Last year, major updates were made to the Employee Relations Act in Fiji which increased the benefits received by employees through the implementation of Family Care Leave and an increase in Parental Leave and Maternity Leave. On the other hand, employers have also begun to take a hardened stand against employment unions in the country.
The last legislative review regarding unions took place in 2016 with the Fijian government signing a tripartite agreement with unions in order to address present issues surrounding the reform of their labor law. Now, 4 years later, these unions are stating that the government is not playing fair and not following through in good faith on their agreement. Additionally, there are claims being made that the Employee Relations Act, and the Political Parties Decree have actually limited the rights that trade union employees and trade union leaders have in the nation.
These claims go as far as to stating that the Fijian government has been lying to the International Labour Organization (ILO) regarding the terms of the agreements that were signed. For example, in the previous agreement, it was determined that permits would need to be granted to initiate union use of peaceful marches of protest – however, the government is now refusing to grant these permits and are not providing any reason as to why the requests have been denied. Moreover, the government has already suspended five trade unions for inappropriate conduct due to the fact that they have not submitted their annual audited reports in protest against the worsening conditions of trade union workers in Fiji. These unions also face the risk of being penalized or unregistered as a trade union if they continue to refuse to comply with the present legislation.

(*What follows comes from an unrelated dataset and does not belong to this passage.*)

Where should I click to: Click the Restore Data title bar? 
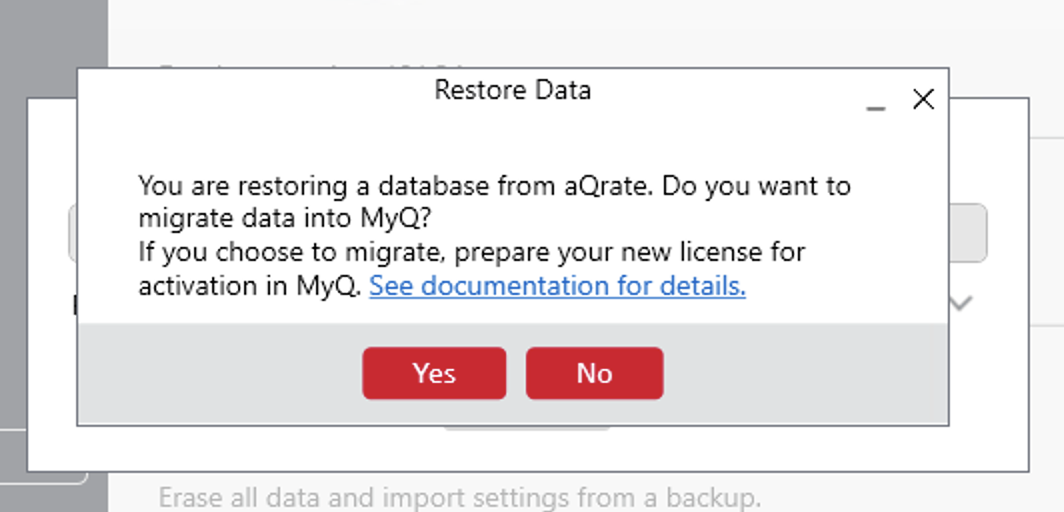pyautogui.click(x=512, y=91)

Leaders of the affected trade unions are leery of what the future of trade unions looks like in this country now. The weakening of trade unions has also created problems regarding low wages and puts the country at risk of losing confidence in their economy. The Minister for Employment and Industrial Relations has stated that the leaders of these trade unions have failed to attend the formal tripartite board meetings of past years and that they are once again invited to discuss the terms of the legislation. However, until the trade union leaders feel that the government is ready to fulfil their obligations and create a binding agreement in good faith, this situation in Fiji is likely to get worse before it gets better.